#### [Text segment]
--*--

Sunday, September 11, 2011

Ten Years Later - Remembering 9/11

Ten years ago today, I was at my office at the Ottawa Business Journal. For some reason I'd started work early that day, because I was at my desk when a commotion started in another part of the office. I got up to see what was going on.

Because I worked for a newspaper, there were a few televisions around the office. I noticed a group of people clustered around one of the TVs in the editorial department. There were two or three similar groups around other TVs elsewhere in the large room. I went over to the nearest one to see a scene on the screen of smoke billowing out of a tall building...one of the world trade centre buildings, someone said. They said a small plane had crashed into the building.

I remember thinking at the time that was odd, because not too long before that, a small plane and a helicopter had crashed into buildings in other cities in separate incidents. What's going on with these pilots, I wondered?

This was the first view we had
of the second plane, just before it hit.
But then, as we watched, a second plane crashed into the other world trade centre tower -- and it wasn't a small airplane, it was a huge passenger jet and it was surreal. I stood there with my hand over my mouth. I  felt how wide my eyes were. I couldn't take my eyes off the screen. The view we had at that point showed the plane going into the far corner of the building, and then fire and smoke immediately spewing out the other side.

"That was not a coincidence," I said out loud. "That was deliberate. This is terrorism." No one else said a word, but there were gasps and moans from all of us.

We all stood watching, horrified and worried. Soon after, the news outlets began reporting on the attack on the Pentagon and then the plane that crashed in a field in Shanksville, Pennsylvania.

I was scared.

It seemed like the world was tilting on its axis. Where would the next attack happen? When would it stop? Who was doing this?

We all stood and watched for a long time, but it was still a work day and, feeling disjointed and confused, I finally forced myself to go back to my desk and try to work. I made frequent trips back to the TV for updates. After a few hours, when no further attacks occurred, we all relaxed a little and started feeling safer. Because, even here in sleepy Ottawa, Canada, we feared we might be victims. We're not all that far away from New York, Washington and Shanksville. We are the capital city of a modern, affluent, democratic country that is best friends with the United States. We could very conceivably be the target of the kinds of people who'd highjacked those airplanes. We still could be.

Of course, as soon as I got home that day, I turned on the television and sat there all through the evening watching the horrific scenes and reporting from the three sites. I still couldn't really get my head around it. This was really happening. The things I was seeing just wouldn't square up with my understanding of reality, or even of what was possible in reality. I felt confused, frightened, unsafe. After the first shock of watching the live incident, it almost seemed to get worse and worse as the reports came in, and the steady stream of new film and photos that had taken a while to reach the news agencies.

The film and photos that horrified me the most, which made me burst into tears of shock and compassion, were those of bodies falling from the towers. People who were so terrified of burning to death in their offices, that they had leapt out of shattered windows and fallen to their deaths below. I couldn't imagine the terror that must have preceded such an act.

I was also intensely disturbed by the shot of a massive cloud of ash and smoke spewing around the corner of a building toward a group of terrified, running people. It looked like a giant monster seeking them out with evil intent, a live, solid, evil thing chasing them.

--*--

#### [Data section]
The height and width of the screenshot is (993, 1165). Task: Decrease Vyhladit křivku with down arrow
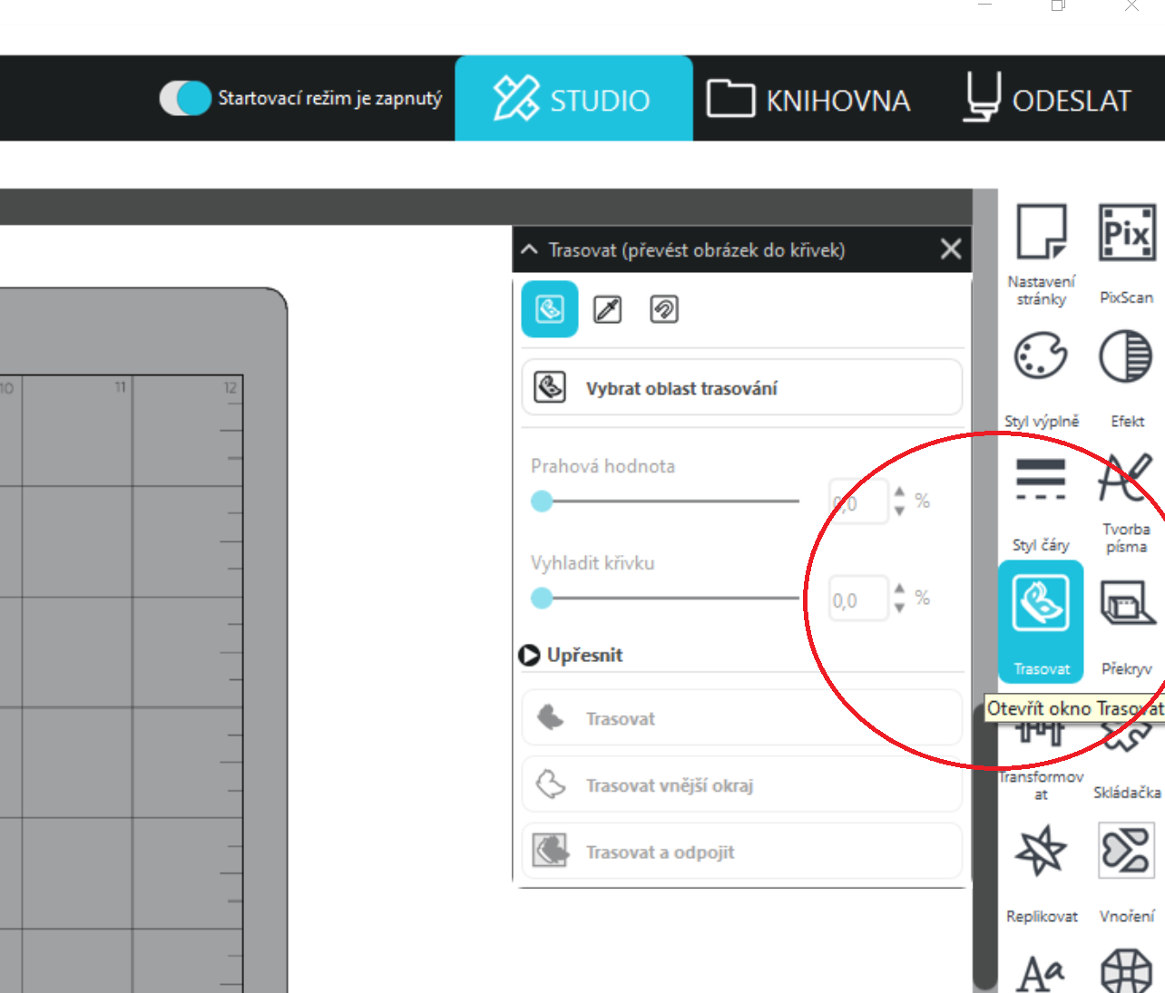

--*--

#### [Exercise details]
Reproduce word for word the passage of the 9/11 remembrance post starting at "But then, as" and ending at "from all of us.".

#### [The solution]
But then, as we watched, a second plane crashed into the other world trade centre tower -- and it wasn't a small airplane, it was a huge passenger jet and it was surreal. I stood there with my hand over my mouth. I  felt how wide my eyes were. I couldn't take my eyes off the screen. The view we had at that point showed the plane going into the far corner of the building, and then fire and smoke immediately spewing out the other side.

"That was not a coincidence," I said out loud. "That was deliberate. This is terrorism." No one else said a word, but there were gasps and moans from all of us.